Modest Mouse were the other opener, and the only song I recognized was "Dashboard" (note to self: buy some Modest Mouse albums). Of course I knew that the band now included Johnny Marr, but I didn't realize that they also had two drummers. I suspect that Isaac Brock is stockpiling musicians in case of some emergency.

And then came R.E.M. I was expecting disappointment in the few minutes before and immediately after they took the stage; I wasn't the seventeen-year-old kid losing his rock concert virginity anymore, and I was in a pissy mood because I couldn't see the stage from where I was standing. Thankfully, the band was as great as they were last time, and I found an empty spot with a decent view. The setlist was heavy on cuts from Accelerate, but it drew on material from throughout their career, including at least one song from each of their albums from Lifes Rich Pageant through Reveal (and reaching back to the Chronic Town EP for "Wolves, Lower"). On paper, it could have looked like a valedictory, but it seemed more like the band was picking the more hard-driving material from their catalog to fit in alongside the likes of "Living Well is the Best Revenge" and "Supernatural Superserious."

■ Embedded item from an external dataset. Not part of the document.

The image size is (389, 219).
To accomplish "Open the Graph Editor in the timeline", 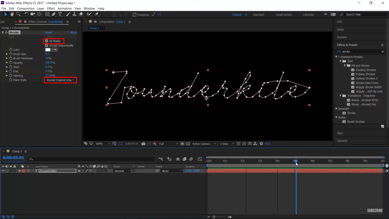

Michael Stipe still has the same adorably awkward style of banter as the last time I saw him, alternately cocky and self-deprecating. At one point, he asked how many people in the audience were at their first R.E.M. show, and seeing all the kids raising their hands made me feel old. But that's OK; there were plenty of middle-aged couples and gray-haired ex-hippies in the crowd as well. The fact that Michael, Peter, and Mike (and, unofficially, Scott and Bill) can both hang onto their old fans and connect with new ones through lineup changes, poorly-received albums, and Hall of Fame inductions makes me think that if these guys are still touring nine years from now, they won't be disappointing me.

So, what else was going on?
  • I wish I'd brought my camera, so that I could get a picture of the two people in the crowd with their lighters in the air during Modest Mouse's set. As if to highlight this point, Michael Stipe urged us to pull out our cell phones for one song. I'm no technophobe, but that's just not right.
  • Songs off of Automatic for the People: 3 (they're playing "Ignoreland" these days!) Note to the band: if you ever want to raise money for a good cause, just announce you're playing that album in its entirety; I'll pony up whatever you're asking.
  • I wanted to tap the shoulder of that couple in front of me who were singing "The One I Love" to each other and ask, "Have you listened to any of that song besides the first line?" (Fun fact: "The One I Love" has only 28 words in it)
  • If you ever find yourself on stage with a popular rock band and see people sneaking out early during the encore, the words, "Please welcome Mr. Eddie Vedder" are a good way to send them scurrying back to their seats.

  • Did anyone see the full moon last night? Was that not gorgeous? It started out huge and orange above Center City, then rose over the Mann stage so that it was directly overhead as the band closed with "Man on the Moon."
  • So, yeah . . . great show, but my only complaint was no "It's the End of the World as we Know It (And I Feel Fine)." Maybe they figured that "I'm Gonna DJ" filled their quota for apocalyptic songs.